Being lost in a film is different than in real life, of course.  If the film is memorable at all, it won’t be as boring as a real experience can be, in part because in film there are no Haynes manuals online to get the characters out of the situation.  When the leads are lost, like in the “Sure Thing,” they are forced to do things that are heroic or extraordinary.  The Cusack character pretends he is crazy, recalling his previous goofiness and turning it into an asset so that we can accept the Zuniga character’s falling for him.  Colbert shows a little leg, which literally stops traffic and sets up the attraction.  In both of these actions, the characters are revealing themselves in very significant ways, demonstrating through action what they are capable of.  When people off screen are stuck, there are more methods that may seem a little less heroic, but perhaps in the larger picture they do amount to the very same things.

 

 

Hot Rod: SNL Returned

Posted by on December 15, 2011 | No comments

There are some movies that change people’s lives for ever. Films that top the critics’ lists, like “Jaws” or “Blue Velvet,” are capable of introducing a whole generation of movie goers to a new way of looking at reality. And then there are films that, like Hot Rod,” don’t do much of anything. Except, for the 90 minutes that we spend watching it, those are some of the most fun moments we may have had in awhile. If we’re daydreaming, it’s about raceline wheels or something equally elegant, slick, and cool, and not about the usual problems that we tend to take with us into the movie theatre.

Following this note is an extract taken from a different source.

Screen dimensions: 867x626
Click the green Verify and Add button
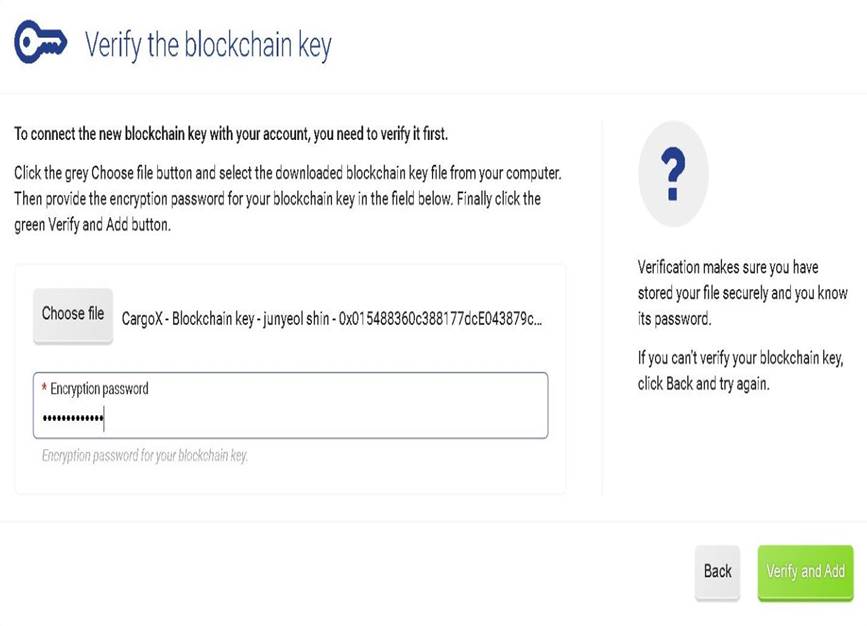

The zany, feel-good movie may have been in hiding for awhile, but in 2007, these SNL regulars brought it back to life. There have been plenty of comedies, and plenty by other SNL cast members, for sure, but they were tending toward a rather dark and cynical look at the world. To enjoy them fully, audiences had to enter into the outlook fully, but “Hot Rod” made it all right not to be embarrassed not to be gloomy. It even made it cool again. That’s not a small task, either, considering the way the show has gone in the popular opinion over the last decade. With few exceptions (Will Ferrell being perhaps at the top of the list), there haven’t been many shining moments on the show, and fewer still by the SNL alumni on the big screen. It’s been more than one critics’ experience where, seeing one of the offshoot films is a bit like chewing on exploding caps. Eventually, it’s going to get a little bit painful. However, that seems to be shifting, and one might wonder exactly what kind of turn things have taken.

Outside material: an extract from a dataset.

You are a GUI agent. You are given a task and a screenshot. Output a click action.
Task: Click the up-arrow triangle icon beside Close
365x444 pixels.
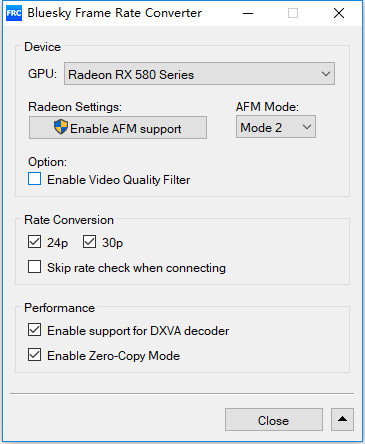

Interviews with SNL cast members involved with the film reveals a dynamic that hasn’t been around for a very long time. In a film where everything could be reduced to michelin jokes in order to fill out a prescription for a comedy, this one took chances. The chances seem to have come from the very center of what’s risky for anyone in the comedy business: the things that make people laugh to begin with. And there’s a certain sense that these folks are used to making each other laugh, on and off the set, and they still enjoy it. There’s a freshness to the sharing of each other’s company, one that rubs off on television as well as in the movies. It looks like things have taken a wonderful turn.

Tags: ,

Powered by Wordpress and Stripes Theme Entries (RSS) | Comments (RSS)

Bad Behavior has blocked 149 access attempts in the last 7 days.